=== Exercise ===
Please return only the lines from the one holding "Screen dimensions: 594x613" through the one holding "Click the blue spike peak at 18h", exactly as they appear in the records below, both ends included.
Segment Start: Given data
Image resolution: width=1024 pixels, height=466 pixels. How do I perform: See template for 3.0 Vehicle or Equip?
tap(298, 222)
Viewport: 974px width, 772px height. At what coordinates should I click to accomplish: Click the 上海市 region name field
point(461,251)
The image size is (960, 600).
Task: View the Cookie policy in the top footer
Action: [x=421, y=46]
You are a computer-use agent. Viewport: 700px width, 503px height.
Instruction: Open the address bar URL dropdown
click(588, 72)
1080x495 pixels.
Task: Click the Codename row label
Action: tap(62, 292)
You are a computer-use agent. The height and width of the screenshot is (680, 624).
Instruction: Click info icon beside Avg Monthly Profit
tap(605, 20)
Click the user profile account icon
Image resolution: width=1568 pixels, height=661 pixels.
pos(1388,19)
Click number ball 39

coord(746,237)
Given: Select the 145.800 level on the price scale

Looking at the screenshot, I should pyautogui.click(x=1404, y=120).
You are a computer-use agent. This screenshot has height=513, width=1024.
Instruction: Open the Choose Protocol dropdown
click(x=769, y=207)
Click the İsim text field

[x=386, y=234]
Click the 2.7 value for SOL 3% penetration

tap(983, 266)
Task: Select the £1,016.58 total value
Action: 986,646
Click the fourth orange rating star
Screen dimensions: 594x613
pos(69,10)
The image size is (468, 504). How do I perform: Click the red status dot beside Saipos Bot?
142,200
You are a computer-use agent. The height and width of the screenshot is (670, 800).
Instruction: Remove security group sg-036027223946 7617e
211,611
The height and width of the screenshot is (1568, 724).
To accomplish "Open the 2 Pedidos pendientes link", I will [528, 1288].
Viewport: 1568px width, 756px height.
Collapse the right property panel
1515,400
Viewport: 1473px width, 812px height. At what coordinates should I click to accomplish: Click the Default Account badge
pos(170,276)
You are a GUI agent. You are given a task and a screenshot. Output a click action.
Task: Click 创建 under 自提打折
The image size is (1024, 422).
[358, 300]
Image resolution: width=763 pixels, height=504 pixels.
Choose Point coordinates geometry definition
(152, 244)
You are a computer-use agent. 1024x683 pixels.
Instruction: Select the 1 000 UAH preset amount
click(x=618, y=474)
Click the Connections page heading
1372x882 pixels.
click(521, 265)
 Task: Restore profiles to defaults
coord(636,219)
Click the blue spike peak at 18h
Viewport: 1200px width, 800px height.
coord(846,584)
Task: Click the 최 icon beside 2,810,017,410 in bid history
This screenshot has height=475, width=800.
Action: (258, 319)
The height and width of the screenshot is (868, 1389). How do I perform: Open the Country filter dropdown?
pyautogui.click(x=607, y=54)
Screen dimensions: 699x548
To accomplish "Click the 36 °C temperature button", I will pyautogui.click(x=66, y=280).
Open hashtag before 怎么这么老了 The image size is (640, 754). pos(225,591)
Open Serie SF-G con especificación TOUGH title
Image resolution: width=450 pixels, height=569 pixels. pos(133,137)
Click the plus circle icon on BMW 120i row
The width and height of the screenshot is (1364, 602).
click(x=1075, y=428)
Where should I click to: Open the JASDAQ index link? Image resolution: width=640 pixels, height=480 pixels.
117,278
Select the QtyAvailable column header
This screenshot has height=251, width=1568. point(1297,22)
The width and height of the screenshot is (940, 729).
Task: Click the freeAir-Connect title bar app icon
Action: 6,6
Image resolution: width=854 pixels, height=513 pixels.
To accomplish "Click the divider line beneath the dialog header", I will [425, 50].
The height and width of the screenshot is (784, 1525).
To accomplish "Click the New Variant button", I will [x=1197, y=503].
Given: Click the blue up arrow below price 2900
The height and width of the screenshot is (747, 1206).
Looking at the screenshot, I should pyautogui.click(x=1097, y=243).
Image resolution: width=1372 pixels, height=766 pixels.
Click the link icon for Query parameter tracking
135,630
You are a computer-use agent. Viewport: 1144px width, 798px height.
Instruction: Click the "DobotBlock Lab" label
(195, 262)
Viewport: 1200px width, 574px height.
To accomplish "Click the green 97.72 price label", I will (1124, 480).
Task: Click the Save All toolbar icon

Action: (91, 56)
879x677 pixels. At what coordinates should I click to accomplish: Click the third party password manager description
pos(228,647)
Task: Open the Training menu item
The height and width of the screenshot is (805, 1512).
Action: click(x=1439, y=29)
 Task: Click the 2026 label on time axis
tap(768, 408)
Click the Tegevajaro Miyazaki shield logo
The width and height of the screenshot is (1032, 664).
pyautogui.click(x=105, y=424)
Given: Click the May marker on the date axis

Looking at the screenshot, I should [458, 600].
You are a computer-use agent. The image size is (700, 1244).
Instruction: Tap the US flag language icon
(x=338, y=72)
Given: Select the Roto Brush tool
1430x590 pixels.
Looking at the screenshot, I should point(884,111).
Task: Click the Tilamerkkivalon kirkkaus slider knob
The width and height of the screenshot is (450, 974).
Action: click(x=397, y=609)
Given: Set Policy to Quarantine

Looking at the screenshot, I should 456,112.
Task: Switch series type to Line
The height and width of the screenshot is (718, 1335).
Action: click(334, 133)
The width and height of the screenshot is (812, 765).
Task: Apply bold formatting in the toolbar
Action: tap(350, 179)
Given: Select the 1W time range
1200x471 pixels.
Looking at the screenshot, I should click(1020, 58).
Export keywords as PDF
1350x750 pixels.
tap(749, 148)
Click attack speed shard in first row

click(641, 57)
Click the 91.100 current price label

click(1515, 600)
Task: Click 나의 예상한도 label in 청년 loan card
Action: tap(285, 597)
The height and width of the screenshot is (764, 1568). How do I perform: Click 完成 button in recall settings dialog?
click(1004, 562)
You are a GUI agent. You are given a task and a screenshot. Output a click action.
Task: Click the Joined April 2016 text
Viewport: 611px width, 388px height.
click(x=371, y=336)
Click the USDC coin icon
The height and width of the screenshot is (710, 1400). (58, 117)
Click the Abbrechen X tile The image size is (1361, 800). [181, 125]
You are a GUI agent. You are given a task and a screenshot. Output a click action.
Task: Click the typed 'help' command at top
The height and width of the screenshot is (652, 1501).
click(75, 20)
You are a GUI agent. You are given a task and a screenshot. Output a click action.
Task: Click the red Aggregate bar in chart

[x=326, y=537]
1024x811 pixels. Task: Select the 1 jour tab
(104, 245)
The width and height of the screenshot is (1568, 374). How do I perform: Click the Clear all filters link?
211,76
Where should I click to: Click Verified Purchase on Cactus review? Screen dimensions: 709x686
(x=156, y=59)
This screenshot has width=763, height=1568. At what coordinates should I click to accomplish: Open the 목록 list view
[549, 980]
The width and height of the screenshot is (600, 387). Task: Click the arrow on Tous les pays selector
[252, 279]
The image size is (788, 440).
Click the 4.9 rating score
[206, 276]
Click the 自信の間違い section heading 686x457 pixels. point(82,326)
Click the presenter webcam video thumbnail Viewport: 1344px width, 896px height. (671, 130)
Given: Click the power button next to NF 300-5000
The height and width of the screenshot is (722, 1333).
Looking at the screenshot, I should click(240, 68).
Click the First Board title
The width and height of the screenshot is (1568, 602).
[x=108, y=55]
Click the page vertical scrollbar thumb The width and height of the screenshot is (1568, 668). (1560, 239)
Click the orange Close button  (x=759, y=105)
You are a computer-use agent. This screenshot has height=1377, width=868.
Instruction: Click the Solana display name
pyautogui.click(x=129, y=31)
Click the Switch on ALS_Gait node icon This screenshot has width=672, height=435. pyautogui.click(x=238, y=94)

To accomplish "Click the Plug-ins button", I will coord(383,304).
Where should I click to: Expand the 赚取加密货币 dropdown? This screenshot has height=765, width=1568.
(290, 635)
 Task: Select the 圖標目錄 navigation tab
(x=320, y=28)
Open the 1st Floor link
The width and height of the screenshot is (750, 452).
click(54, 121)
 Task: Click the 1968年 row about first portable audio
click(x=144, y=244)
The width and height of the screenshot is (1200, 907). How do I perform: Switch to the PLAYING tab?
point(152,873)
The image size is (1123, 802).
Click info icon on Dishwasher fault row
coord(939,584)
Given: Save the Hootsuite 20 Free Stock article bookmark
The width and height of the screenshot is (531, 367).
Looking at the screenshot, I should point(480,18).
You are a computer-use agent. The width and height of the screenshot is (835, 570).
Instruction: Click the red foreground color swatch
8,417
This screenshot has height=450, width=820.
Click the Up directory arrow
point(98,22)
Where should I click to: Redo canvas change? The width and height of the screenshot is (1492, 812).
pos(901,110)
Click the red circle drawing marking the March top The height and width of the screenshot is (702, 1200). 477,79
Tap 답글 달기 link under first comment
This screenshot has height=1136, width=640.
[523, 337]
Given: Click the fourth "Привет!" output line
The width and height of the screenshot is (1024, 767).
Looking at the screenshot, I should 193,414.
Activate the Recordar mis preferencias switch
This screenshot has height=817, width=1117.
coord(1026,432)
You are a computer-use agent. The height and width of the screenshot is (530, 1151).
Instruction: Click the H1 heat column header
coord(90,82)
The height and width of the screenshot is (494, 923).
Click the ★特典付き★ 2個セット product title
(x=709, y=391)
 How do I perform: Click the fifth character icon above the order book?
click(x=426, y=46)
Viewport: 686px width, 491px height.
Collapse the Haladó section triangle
Segment End: Given data
=== Expected answer ===
Screen dimensions: 594x613
pos(69,10)
The image size is (468, 504). How do I perform: Click the red status dot beside Saipos Bot?
142,200
You are a computer-use agent. The height and width of the screenshot is (670, 800).
Instruction: Remove security group sg-036027223946 7617e
211,611
The height and width of the screenshot is (1568, 724).
To accomplish "Open the 2 Pedidos pendientes link", I will [528, 1288].
Viewport: 1568px width, 756px height.
Collapse the right property panel
1515,400
Viewport: 1473px width, 812px height. At what coordinates should I click to accomplish: Click the Default Account badge
pos(170,276)
You are a GUI agent. You are given a task and a screenshot. Output a click action.
Task: Click 创建 under 自提打折
The image size is (1024, 422).
[358, 300]
Image resolution: width=763 pixels, height=504 pixels.
Choose Point coordinates geometry definition
(152, 244)
You are a computer-use agent. 1024x683 pixels.
Instruction: Select the 1 000 UAH preset amount
click(x=618, y=474)
Click the Connections page heading
1372x882 pixels.
click(521, 265)
 Task: Restore profiles to defaults
coord(636,219)
Click the blue spike peak at 18h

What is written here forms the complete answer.